I find it interesting that quite a few of the comments on other site that posted about Disch’s death point an accusing finger at America’s cruel and heartless medical system as the cause of Disch’s suicide. One comment even urged any reader with depression to move to Norway, as healthcare there is free. I take it the suicide rate in blessed welfare nations is a cozy 0%. Way to score political points out of someone else’s misery – blame it on the free market.
I notice no mentions of his books like THE BUSINESSMAN and THE M.D., which, though horror, were comedies. It was hard to “process” these odd works as from Disch, in some ways. And yet, perhaps, Disch’s obsession with death showed through in these works, even more clearly than in some others.

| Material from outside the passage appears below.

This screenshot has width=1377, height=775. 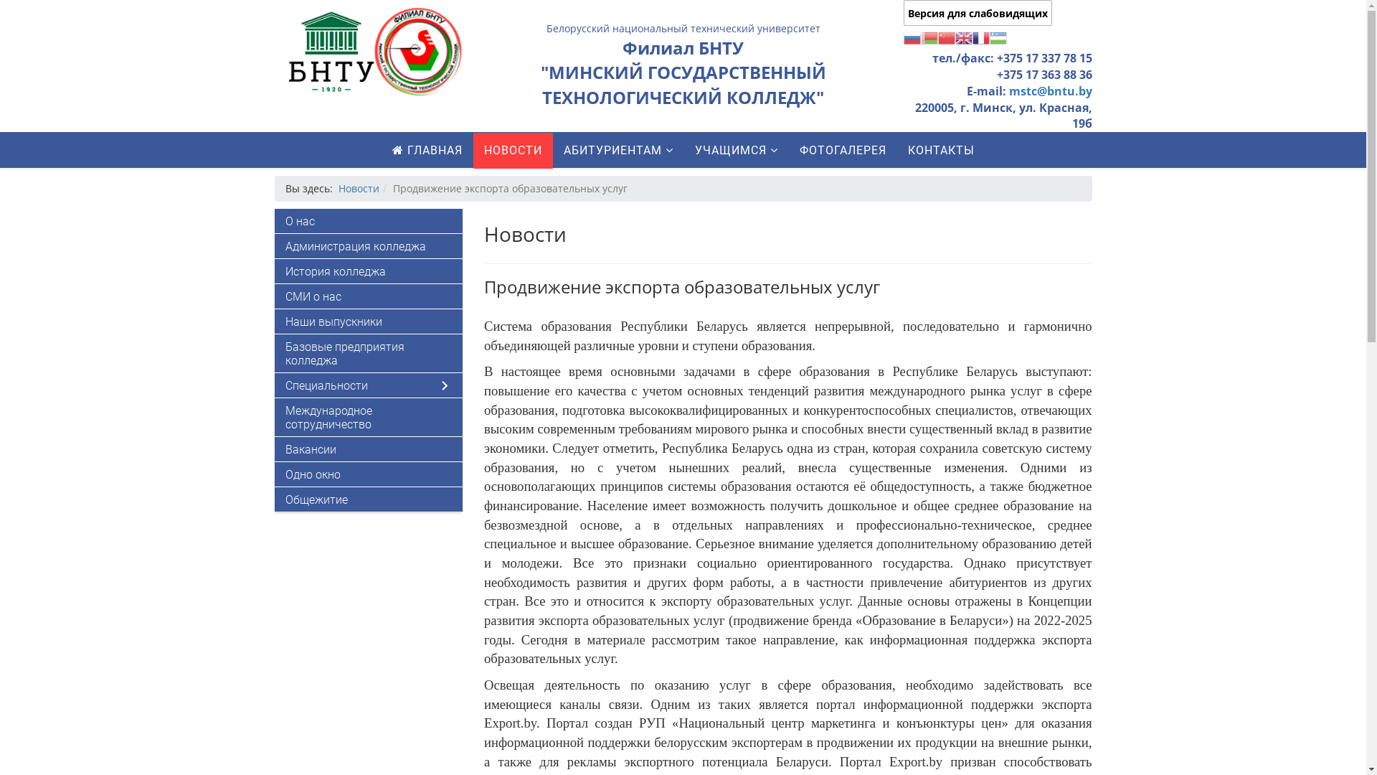 I want to click on 'French', so click(x=980, y=36).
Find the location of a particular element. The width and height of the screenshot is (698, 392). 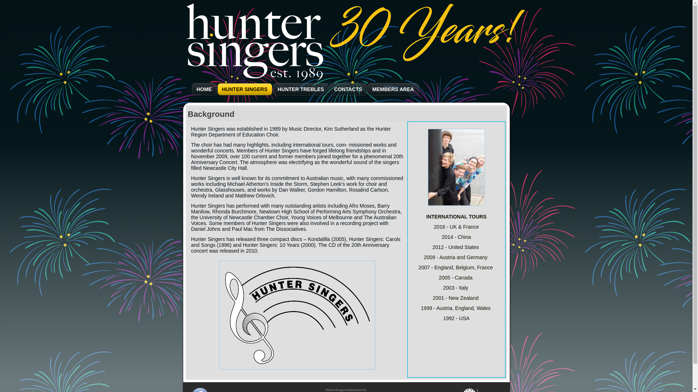

'HOME' is located at coordinates (203, 89).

Of course, he depicted the death of the human race in THE GENOCIDES. It was a necessary book to have written, for sf as a genre. I bet it did no great good to Disch’s own soul.
I judged ON WINGS OF SONG to be his most humane book, despite its shaggy-dog send-up of an ending. Which I also enjoyed.
Imperfect works by an imperfect man . . . who took final editorial control with a gun. He wasn’t, perhaps, the bravest of toasters, but he braved enough.
Minnesotans should erect a pyramid in his honor.